Né poté sottrarsi alla cattura e alla ingiusta e lunghissima
detenzione,consumata ’per venticinque giorni nel castello di
Gallipoli,con undici mesi nel castello di Barletta,e con due mesi e
venticinque giorni nel castello di Lecce. Oltre che ‘con moltissima
spesa fra le rapine di chi serve in sì fatti luoghi. Quando riavrà la
libertà, deve sottostare alle condizioni poste dal nuovo preside Mastrilli di non mettere più piede a Gallipoli. Sceglierà quindi di
ritirarsi nella quiete di Castiglione, suo paesino d’origine,dove
scriverà una dignitosa,ma per certi versi amara e polemica, Descrizione
Istorica di Gallipoli in cui esporrà,non senza qualche risentimento, la
propria esperienza autobiografica di paciere super partes, mai
rubricato fra i rei di stato di quel torbido 1799,ma con più di un anno
di carcere sulla groppa. Lasciamo a lui la parola: ‘Vi erano dei
soffioni,li quali,come tanti Protei
han saputo figurare con diverse mascare;e vi sono ben riusciti’.Si
carcerarono più di cento popolani ,e tra questi un sacerdote
semplice,un canonico che poi vi morì,tre fratelli figli del Capitan
Sovraguardia,ufficio comprato di lor famiglia,don Francesco Balsamo, ed
anche l’autore di questa composizione,a motivo che richiesto
dall’albagia popolare,dettò dei fatti alla memoria del Re,ed al
Cardinale Ruffo(il corsivo è nostro).Riccio avrebbe voluto stendere un
velo su questa sua vicenda dolorosa, ma neanche gli anni trascorsi sono
riusciti a lenire la sua amarezza, ché l’ingratitudine dei concittadini
gli brucia moltissimo.
‘ Questo pezzo meritava covrirsi con un velo - prosegue - ma fu il
carattere palesato in una sì grave circostanza da un’intiera
popolazione la quale ingrata non seppe distinguere,e volle mortificare
chi cercò di salvarla dagli orrori di una guerra civile,facendo
capitale
di un riguardo ottenuto dal favore di detta forzata supplica;senza che
per lo innanzi avesse figurato per veruno dei due partiti,e solo aveva
palesato un sentimento di prudenza,praticando la sempre necessaria
flemma.
Fin dalla prefazione il Riccio sottolinea il proprio sentimento sincero
di fedeltà alla piccola patria ,cui consacra il lavoro, in contrasto
con ‘le ingiuste scortesie della medesima la quale ‘avermene grado
dovrebbe se d’illustrarla un gran desiderio m’infiamma il petto;ma
dubito pure che non sia contenta,ed avendola abbandonata,mi vorrebbe
già disciolto ed alienato da un tal dovere.
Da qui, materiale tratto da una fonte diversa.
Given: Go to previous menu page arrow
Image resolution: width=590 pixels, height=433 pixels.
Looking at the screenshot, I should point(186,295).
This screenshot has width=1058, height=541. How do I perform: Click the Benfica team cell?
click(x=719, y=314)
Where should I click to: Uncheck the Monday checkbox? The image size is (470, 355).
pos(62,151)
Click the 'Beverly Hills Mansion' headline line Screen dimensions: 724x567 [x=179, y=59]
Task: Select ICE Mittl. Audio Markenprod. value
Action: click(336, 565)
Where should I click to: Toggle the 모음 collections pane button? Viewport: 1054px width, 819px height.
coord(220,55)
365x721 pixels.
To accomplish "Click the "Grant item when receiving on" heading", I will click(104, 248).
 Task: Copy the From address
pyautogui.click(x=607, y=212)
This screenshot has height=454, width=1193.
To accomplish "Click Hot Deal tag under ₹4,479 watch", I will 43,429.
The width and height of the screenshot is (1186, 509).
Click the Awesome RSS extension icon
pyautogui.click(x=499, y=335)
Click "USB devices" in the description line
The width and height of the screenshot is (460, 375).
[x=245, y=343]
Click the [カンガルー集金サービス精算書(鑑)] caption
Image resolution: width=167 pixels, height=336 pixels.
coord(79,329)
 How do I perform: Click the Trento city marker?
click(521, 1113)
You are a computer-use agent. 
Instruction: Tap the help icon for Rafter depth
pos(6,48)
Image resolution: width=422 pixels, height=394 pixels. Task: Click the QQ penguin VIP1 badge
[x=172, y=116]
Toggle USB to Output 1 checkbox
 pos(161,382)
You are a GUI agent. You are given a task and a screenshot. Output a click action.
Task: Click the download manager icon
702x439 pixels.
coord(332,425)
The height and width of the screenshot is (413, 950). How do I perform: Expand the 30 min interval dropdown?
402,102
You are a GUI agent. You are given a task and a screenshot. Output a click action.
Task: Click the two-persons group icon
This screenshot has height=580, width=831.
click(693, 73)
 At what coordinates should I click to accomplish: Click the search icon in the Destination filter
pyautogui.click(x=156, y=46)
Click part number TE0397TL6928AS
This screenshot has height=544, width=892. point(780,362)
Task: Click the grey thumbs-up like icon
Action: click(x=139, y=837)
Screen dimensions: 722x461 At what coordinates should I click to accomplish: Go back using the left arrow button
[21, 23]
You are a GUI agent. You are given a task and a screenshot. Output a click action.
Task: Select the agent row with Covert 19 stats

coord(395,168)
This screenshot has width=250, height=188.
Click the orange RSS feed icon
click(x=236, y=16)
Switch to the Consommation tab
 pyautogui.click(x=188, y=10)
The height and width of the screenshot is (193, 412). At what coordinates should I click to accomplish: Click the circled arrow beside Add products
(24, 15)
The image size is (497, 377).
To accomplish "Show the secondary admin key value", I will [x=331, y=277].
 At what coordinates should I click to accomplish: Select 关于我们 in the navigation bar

Una metafora amara della collera d’amore che sempre cova e coverà in
chi,dopo
aver sofferto ed essersi prodigato per il proprio paese con dedizione e
spirito di servizio, se ne sente ingiustamente emarginato e addirittura
dimenticato e respinto Ciò,comunque, non gli impedisce di sentirlo
ancora caro,anche se lo avverte sempre più remoto da come lo avrebbe
voluto.
A Castiglione il Riccio si spegnerà il 26 gennaio 1821 senza aver potuto digerire i torti subiti.
Questo modesto ricordo,come già i recuperi benemeriti dovuti a
NicolaVacca(1970),OivieroCataldini(1977),Alessandro Laporta(1996),vuole
essere un doveroso ulteriore segno di riscatto nei riguardi di una
grande vittima dell’intolleranza e dell’ingratitudine.